Freeman recognised the value of those festivals …
“…. we owe special thanks to all those festival promoters who have insisted on keeping their events clean and family oriented …
[ and ] to the early pioneers who brought respect to the music through their writing and promoting: people like the late Ralph Rinzler, Bill Vernon, Charles Wolfe, Mike Seeger and Lance Leroy, and those still involved today like Bill Malone and Neil Rosenberg.”
Whereas the original market places were in the big cities, by 1975 customers were predominantly residents of rural regions and small-town areas.
According to Freeman ……
“Some of the first really big sellers we had were the ‘budget’ LPs that started coming out on the Camden and Harmony labels (Carter Family, Bill Monroe, Flatt & Scruggs, Molly O’Day etc). As I recall, we bought these for $1.25 and sold them for $1.75 each. They were great value and great music. Some of the early full price records that we sold really well in our first couple of years were the Decca Knee Deep In Bluegrass and instrumentals LPs, along with the Decca Uncle Dave Macon and Carter Family LPs.”
Through the years the biggest sellers include albums by Rhonda Vincent, Del McCoury, IIIrd Tyme Out and Alison Krauss.
From the older generation County Sales has sold more Stanley Brothers, Ralph Stanley, Flatt & Scruggs and Bill Monroe records than anything else, followed by those by the Country Gentlemen and Seldom Scene.
“And we have sold literally thousands of old time CDs by Charlie Poole, Gid Tanner and Uncle Dave Macon.”
The business expanded due to several reasons, all attractive to customers; a speedy service, discount prices, knowledgeable advice and a wide-ranging stock – that went on to include books and videos (later DVDs) as well as LPs / CDs – made County Sales the premier mail-order dealer for old time and bluegrass music world-wide.
In March 1974 Freeman moved his family and business to a farmhouse in Floyd County, Virginia, an area few in people but with fiddles and banjos a-plenty.
Freeman adapted to the digital age quite readily. In 1983 he bought his first computer; it cost over $4,000.00 and it was probably less than one fiftieth as powerful and as efficient as those that we have nowadays. From October 1996 work began on a website for County Sales and it went live in March 1997. Prior to that, employee Gary B. Reid had started cataloging some of the recordings, separately itemizing old time, bluegrass, Gospel, instrumental, fiddle etc recordings and these became the models for the web site.
Now, 50 years on – the County Sales Newsletter has now run up to 338 editions – County Sales continues to have the world’s largest selection of bluegrass and Old-Time music recordings.

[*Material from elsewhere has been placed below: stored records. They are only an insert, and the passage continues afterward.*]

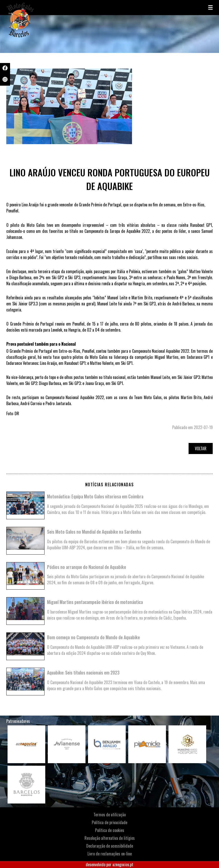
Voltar (200, 448)
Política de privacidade (109, 823)
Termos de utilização (110, 814)
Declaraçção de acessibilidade (109, 846)
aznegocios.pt (123, 865)
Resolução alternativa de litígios (110, 838)
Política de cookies (110, 830)
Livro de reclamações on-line (110, 854)
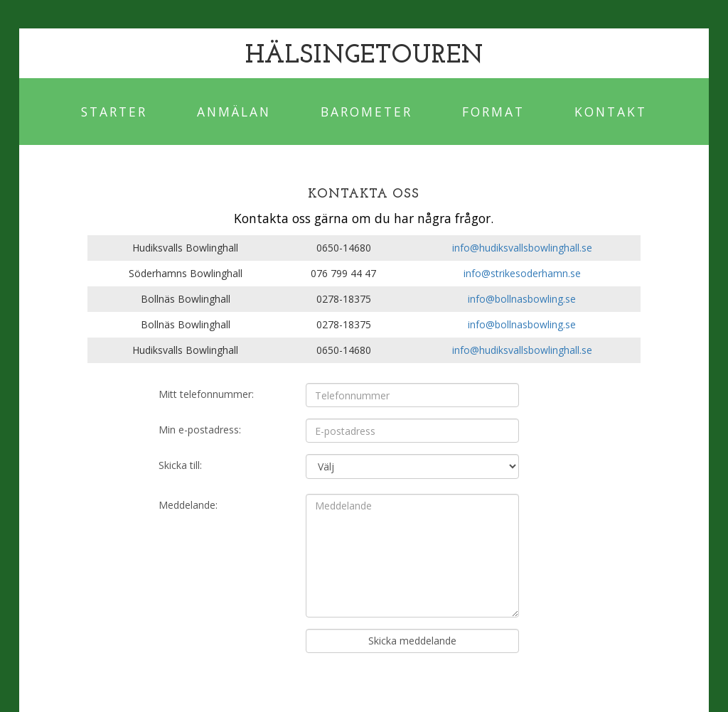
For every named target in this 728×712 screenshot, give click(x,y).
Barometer (366, 112)
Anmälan (234, 112)
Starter (114, 112)
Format (493, 112)
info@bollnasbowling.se (522, 298)
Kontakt (611, 112)
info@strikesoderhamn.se (522, 273)
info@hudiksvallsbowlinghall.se (522, 247)
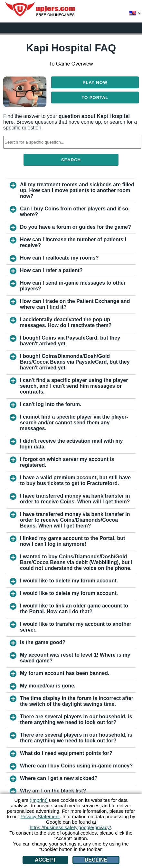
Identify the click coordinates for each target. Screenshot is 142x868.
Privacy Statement (40, 816)
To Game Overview (71, 64)
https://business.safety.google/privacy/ (70, 827)
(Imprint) (39, 800)
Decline (96, 860)
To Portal (95, 97)
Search (71, 160)
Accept (45, 860)
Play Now (95, 82)
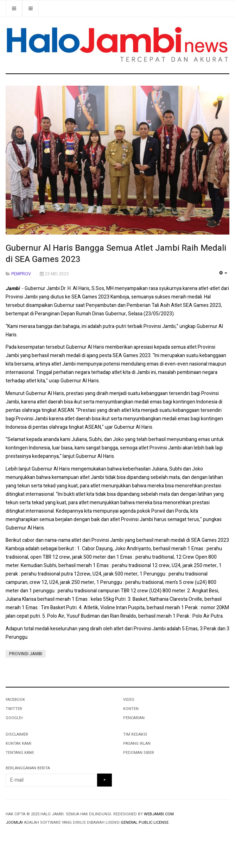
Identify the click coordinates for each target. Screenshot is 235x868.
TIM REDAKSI (135, 734)
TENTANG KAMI (20, 752)
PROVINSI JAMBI (26, 654)
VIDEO (129, 699)
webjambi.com (159, 814)
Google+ (14, 718)
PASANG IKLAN (137, 743)
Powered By (38, 837)
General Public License (145, 822)
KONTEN (131, 709)
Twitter (14, 709)
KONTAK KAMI (18, 743)
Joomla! (14, 822)
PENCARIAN (134, 718)
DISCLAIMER (17, 734)
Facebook (15, 699)
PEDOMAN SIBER (139, 752)
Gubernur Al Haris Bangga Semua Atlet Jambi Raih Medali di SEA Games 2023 (116, 254)
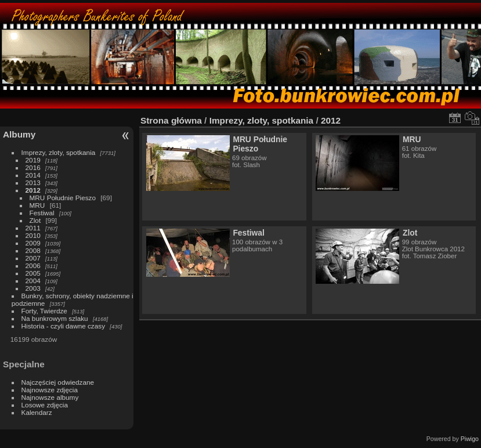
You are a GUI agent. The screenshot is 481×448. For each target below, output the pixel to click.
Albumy (19, 134)
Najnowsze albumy (50, 397)
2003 (33, 288)
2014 (33, 175)
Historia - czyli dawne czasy (63, 326)
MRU (37, 205)
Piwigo (469, 439)
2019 (33, 160)
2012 (33, 190)
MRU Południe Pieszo (63, 197)
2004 (33, 280)
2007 (33, 258)
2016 (33, 167)
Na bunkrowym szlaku (55, 318)
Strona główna (171, 120)
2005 (33, 273)
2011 (33, 227)
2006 (33, 265)
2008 (33, 250)
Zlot (35, 220)
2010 (33, 235)
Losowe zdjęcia (45, 404)
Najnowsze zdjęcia (49, 389)
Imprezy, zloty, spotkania (59, 152)
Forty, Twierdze (44, 310)
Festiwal (42, 212)
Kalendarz (37, 412)
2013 (33, 182)
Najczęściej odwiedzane (58, 382)
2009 (33, 243)
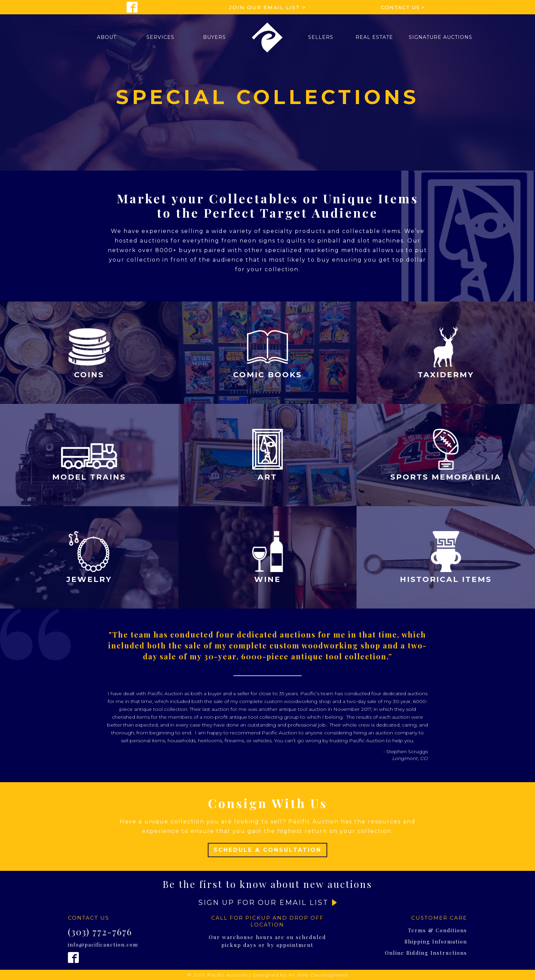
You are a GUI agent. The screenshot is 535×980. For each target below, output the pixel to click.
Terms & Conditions (438, 930)
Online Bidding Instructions (426, 953)
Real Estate (374, 37)
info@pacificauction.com (103, 945)
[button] (107, 37)
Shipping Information (436, 942)
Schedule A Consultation (268, 850)
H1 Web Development (318, 975)
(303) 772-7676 (100, 932)
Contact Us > (403, 7)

The business has David Freeman’s DNA all the way through, as do the other enterprises with which Freeman has had dealings; County Records, which he continues to own; Record Depot, a wholesale distribution company that he founded in 1977 in Roanoke, Virginia, and which he sold to former employee Chet Rhodes in 2003; Sugar Hill Records, which Freeman helped working colleague and graphic artist Barry Poss to found in 1978, and to whom Freeman sold his interest in 1980; Rebel Records, which he acquired from Richard Freeland in 1980 and he continues to own; and Markyle Music, a music publishing company that he set up in 1984 and which he continues to own.
Gary Reid notes Freeman’s strengths as …..
“…….. an economical manner, neatness, organization and attention to detail.”
Freeman was inducted into the International Bluegrass Music Hall of Fame in 2002.